Car elle aime les mots du même amour que celui qu’elle porte aux animaux et aux arbres: l’acte de nomination est chez elle naturel, son activité démiurgique, pour innocente qu’elle soit, n’en garde pas moins toute la puissance de la création poétique. C’est même ça qui effraie ses parents: sans le savoir, elle a tout du poète maudit, la magie verbale, la solitude, la souffrance et la puissance d’émerveillement. Elle sait écouter le monde, tout l’univers lui parle « sa douce langue natale », elle trouve les mots et les tournures sans se mettre en peine. Le verbe naît sous ses doigts comme poussent les plantes avec de l’eau et du soleil. Elle a la grâce de la communion naturelle avec la nature. Et en cela, elle détient un furieux pouvoir de subversion dont elle ne peut pas comprendre que l’institutrice se méfie.
Texte magique, qui évoque à la fois Rimbaud et Thoreau, qui connaît un succès retentissant lors de sa publication en 1920 pour tomber dans l’oubli avant qu’en France Aline Karnauch le redécouvre, à la faveur de la traduction assurée par Antoinette Weil.
Mais une fois qu’on a en mains un tel objet littéraire, comment lui donner vie sur le plateau? Quelle magie doit opérer pour qu’on voie Opal, qu’on l’entende, qu’on vive sa présence?

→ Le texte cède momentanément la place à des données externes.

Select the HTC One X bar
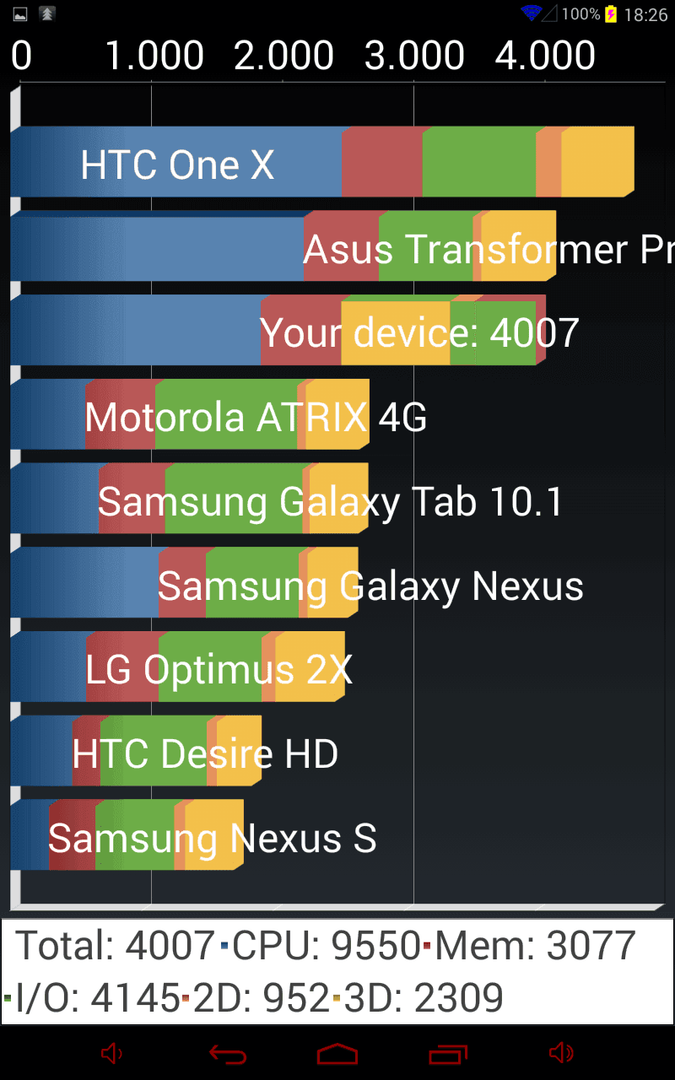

D’abord un soigneux travail de lecture du texte dans ses replis les plus cachés, suivi d’un découpage et d ‘un montage guidés par une vraie interprétation: choix, orientation, point de vue, tout doit être pensé pour conserver la cohérence, voire la renforcer tout en abrégeant. Mettre en valeur, rendre sensible, tout en gardant la distance propre à la lecture. Bref, ce qu’on appelle une mise en scène et qui passe souvent inaperçu aux yeux d’un néophyte: peu importe, pourvu que ça fonctionne, et ça fonctionne!

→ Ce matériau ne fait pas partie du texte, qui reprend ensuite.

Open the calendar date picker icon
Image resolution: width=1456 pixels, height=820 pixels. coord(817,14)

Le sésame fut ici un dédoublement de la lecture et de l’interprétation: tandis que l’actrice se fond dans le personnage dans une identification troublante, l’acteur lit certains passages du texte ou nous livre l’histoire éditoriale du texte et la tragédie de l’auteur. On a donc à la fois la fusion et le recul, ce qui est le propre du texte littéraire. L’énigme du texte (qui l’a réellement écrit et quand? Comment se justifient les références littéraires savantes chez une enfant de six ou dix ans? Où passe la frontière entre le texte et la vie chez Opal Whiteley?). L’imposture même, dont elle fut parfois taxée renforce la dimension littéraire de l’ouvrage pour qui n’a pas oublié que l’imposture, le travestissement, la fiction et les effets de double sont inséparables de l’écriture.
La mise en scène dose soigneusement les effets de réel et la magie, en jouant de la voix, du costume, du geste, des objets et des lumières. La scénographie, toute modeste qu’elle soit, n’en est pas moins d’une efficacité remarquable: découpage de l’espace, jeu des lignes horizontales et verticales, choix des couleurs, tout nous renvoie à la vie frustre mais puissamment poétique de la jeune Opal: elle nous émeut et nous éblouit par sa verve. Signalons la performance hors du commun de l’actrice Aline Karnauch, qui nous a émus aux larmes par sa jeune pudeur, ses regards espiègles, et la douceur de sa voix.
A l’heure où tant de spectacles se vautrent dans une débauche de scénographie qui tend à camoufler le vide du texte, il faut saluer une performance travaillée comme un joyau et émouvante comme un rêve d’enfant.